Sortant de son isolement, la S.I.P. restreinte du début est dotée
d'une charte qui élargit considérablement son champ d'action.
Septembre 1939. - La guerre.
L'activité des S.I.P. se concentre vers les besoins du ravitaillement
des populations indigènes.
Décret du 24 février 1940.
La S.I.P. se trouve être chargée d'assurer le ravitaillement
des populations indigènes en matières de première
nécessité pendant la durée des hostilités.
La formule est très générale et permet l'achat de
semoule, de riz, de légumes secs, etc..., qu'elle revend sans bénéfice
à l'ensemble des consommateurs.
Loi du 17 novembre 1940.
La S.I.P. est chargée de l'achat et de la vente de toutes les céréales.

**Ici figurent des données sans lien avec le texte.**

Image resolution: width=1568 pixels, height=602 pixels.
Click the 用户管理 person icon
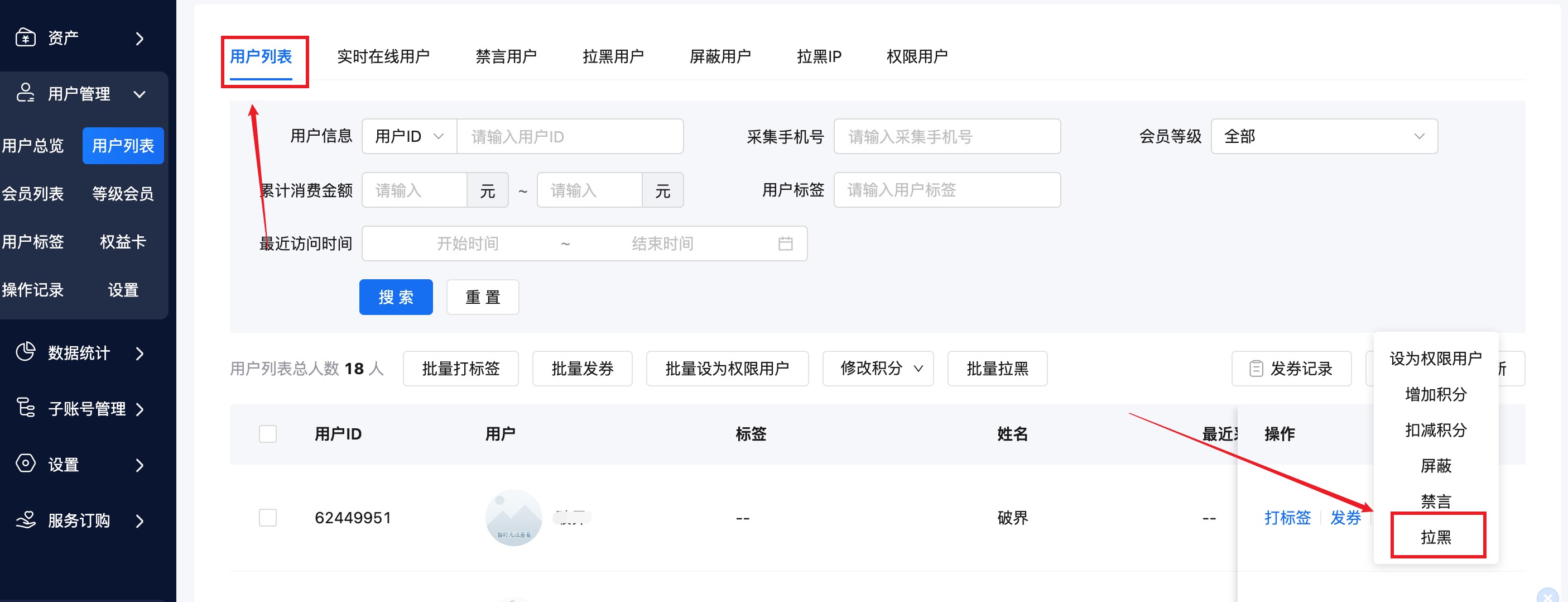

Tous ses adhérents sont tenus de lui vendre leurs récoltes
et sont payés immédiatement, sur place, et à un prix
préalablement fixé.
Arrêté du 3 août 1943.
Constitution d'une commission spéciale " chargée d'étudier
les moyens d'améliorer le fonctionnement du Fonds Commun et d'accroître
l'efficacité de son action ".
Décret du 6 août 1943. - I
La composition du Conseil d'administration du Fonds Commun des S.I.P.
est fixé de la manière
suivante :
Président : Secrétaire Général du Gouvernement
Général de l'Algérie ;
Vice-Président : Directeur des Affaires Musulmanes et des Territoires
du Sud au Gouvernement
Général.
Membres : Le Recteur de l'Académie d'Alger,
L'Inspecteur Général des Finances, chef de la Mission d'Algérie,
Le Directeur des Finances au Gouvernement Général,
Le Directeur de l'Economie algérienne au Gouvernement Général,
Le Sous-Directeur des Affaires musulmanes,
Le Sous-Directeur des Territoires du Sud,
9 Délégués financiers indigènes désignés
par leurs collègues, Les 3 Secrétaires généraux
pour les Affaires musulmanes, Les Préfets de l'Algérie,
4 Présidents de S.I.P.,
Un représentant de la Banque de l'Algérie.
Décret du 6 août 1943. - II
Appel à la présidence des S.I.P. de notables musulmans choisis
par le Gouvernement Général.
Décision gubernatoriale du 26 mars 1946.
Autorise l'intégration des S.I.P. à la C.G.A. et leur fédération
à l'intérieur de cette organisation.